La historia española del siglo XX cuenta sobre todo con dos acontecimientos de relevancia mundial. Uno fue trágico, el otro ejemplar. El primero nos habla de los males que emponzoñan la política y el pueblo: el fanatismo ideológico, la incultura, el rencor, el odio y el maniqueísmo. El segundo nos lleva a lo contrario: al perdón y al reencuentro; a la memoria de un dolor compartido, que ha sacado sus lecciones de la experiencia del pasado y que se niega a repetir los errores; a la generosidad de vencedores y vencidos, conscientes -quizás- de que todos fuimos de algún modo derrotados. Estos dos episodios lógicamente fueron la Guerra Civil, que desangró a España durante tres años, y la Transición. Ambos acapararon las portadas de la prensa internacional, fueron analizados y estudiados por políticos e historiadores, y siguen siendo hoy motivo de debate -para bien o para mal-. Porque, en el fondo de esta dialéctica, subyace una cuestión muy simple: integrar al distinto o exiliarlo.

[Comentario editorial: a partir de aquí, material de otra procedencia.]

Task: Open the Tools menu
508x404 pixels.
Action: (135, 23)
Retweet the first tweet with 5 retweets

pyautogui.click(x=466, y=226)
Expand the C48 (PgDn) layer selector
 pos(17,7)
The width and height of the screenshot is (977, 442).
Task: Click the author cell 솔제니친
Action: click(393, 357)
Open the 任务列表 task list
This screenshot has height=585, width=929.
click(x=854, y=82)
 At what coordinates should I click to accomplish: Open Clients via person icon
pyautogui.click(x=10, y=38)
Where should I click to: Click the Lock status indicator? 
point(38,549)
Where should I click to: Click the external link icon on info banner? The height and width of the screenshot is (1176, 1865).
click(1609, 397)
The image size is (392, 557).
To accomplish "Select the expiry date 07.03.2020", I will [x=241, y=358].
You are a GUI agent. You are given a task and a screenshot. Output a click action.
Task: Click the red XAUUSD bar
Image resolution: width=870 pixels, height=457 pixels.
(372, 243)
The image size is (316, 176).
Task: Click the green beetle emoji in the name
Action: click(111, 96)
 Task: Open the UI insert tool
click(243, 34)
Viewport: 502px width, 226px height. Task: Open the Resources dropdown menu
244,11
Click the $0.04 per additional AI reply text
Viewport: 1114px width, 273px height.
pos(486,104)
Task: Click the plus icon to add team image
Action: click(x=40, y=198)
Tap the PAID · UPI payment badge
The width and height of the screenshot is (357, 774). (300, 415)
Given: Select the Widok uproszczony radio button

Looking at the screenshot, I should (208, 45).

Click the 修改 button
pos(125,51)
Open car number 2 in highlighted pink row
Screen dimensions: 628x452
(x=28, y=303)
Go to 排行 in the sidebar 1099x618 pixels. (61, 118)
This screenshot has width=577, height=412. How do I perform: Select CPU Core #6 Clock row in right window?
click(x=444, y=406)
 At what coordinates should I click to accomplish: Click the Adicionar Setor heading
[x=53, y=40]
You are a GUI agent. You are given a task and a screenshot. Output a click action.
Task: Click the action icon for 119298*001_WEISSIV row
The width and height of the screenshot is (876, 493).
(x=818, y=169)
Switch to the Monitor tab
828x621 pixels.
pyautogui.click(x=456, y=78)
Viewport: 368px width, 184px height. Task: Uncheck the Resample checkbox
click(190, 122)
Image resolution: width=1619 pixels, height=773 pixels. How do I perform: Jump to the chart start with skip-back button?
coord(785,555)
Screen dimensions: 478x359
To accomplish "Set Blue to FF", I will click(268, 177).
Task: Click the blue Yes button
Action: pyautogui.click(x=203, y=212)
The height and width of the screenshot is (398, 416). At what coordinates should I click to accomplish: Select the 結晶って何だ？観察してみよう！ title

Un poeta tan interesante como el salmantino Juan Antonio González Iglesias lo expresó mucho mejor en una entrevista concedida hace unos años: “Me hace sentirme exiliado la costumbre última de intentar aniquilar al que piensa lo contrario de uno mismo. El anatema social contra el otro, la excomunión política, las amenazas, los insultos… son todo lo contrario a lo que yo aprendí cuando estudié la democracia ateniense y cuando viví de joven los primeros años de nuestra democracia. Un mundo en que el otro debe ser aniquilado no es mi mundo”.

El gran milagro de la Transición -frente a la Guerra Civil y los años grises del franquismo- fue hacer posible un país sin exiliados; con sus errores y sus miserias sin duda, pero básicamente reconciliado y libre, capaz de afrontar con confianza las incógnitas del futuro. Así se nos educó: no en el silencio ni en el olvido, sino en una memoria lo suficientemente generosa para garantizar el pacto del perdón mutuo. Ese fue el mito en el que crecimos y por el que apostamos, creo que no ingenuamente. Al final, la única medida de la verdad es la abundancia y la bondad de sus frutos. Y los frutos de la Transición no fueron malos, ni mucho menos: recuperación de derechos y libertades, descentralización del Estado, desarrollo de la Seguridad Social y de las políticas de bienestar, integración en Europa e internacionalización de la economía. Ojalá las próximas cuatro décadas sean tan prósperas como las anteriores. Aunque no parece que vaya a ser así.

Es difícil de precisar en qué momento justo regresó el guerracivilismo a nuestro país. Seguramente no hubo un corte lineal, una traición concreta que delimitase un antes y un después, sino una lenta acumulación de errores y desencuentros superponiéndose unos a otros. Quizás sea algo implícito al propio significado de la palabra “transición”, que indica algo inacabado, en movimiento incesante hacia otro lugar. Y es probable que ese destino último tuviera sentidos contrapuestos para unos y otros. A saber. Lo cierto es que, una vez cruzado el Rubicón de esta década, difícilmente hay vuelta atrás. Se inicia una nueva transición con unos mimbres mucho peores que los de los años setenta, porque al final las ideas construyen la realidad y nuestras ideas -las que recorren ahora España- no dan para mantener un país desarrollado y próspero, un país que asume las heridas de su pasado para mirar con confianza al futuro. Es como si no hubiéramos aprendido nada. O, peor aún, como si no quisiéramos aprender.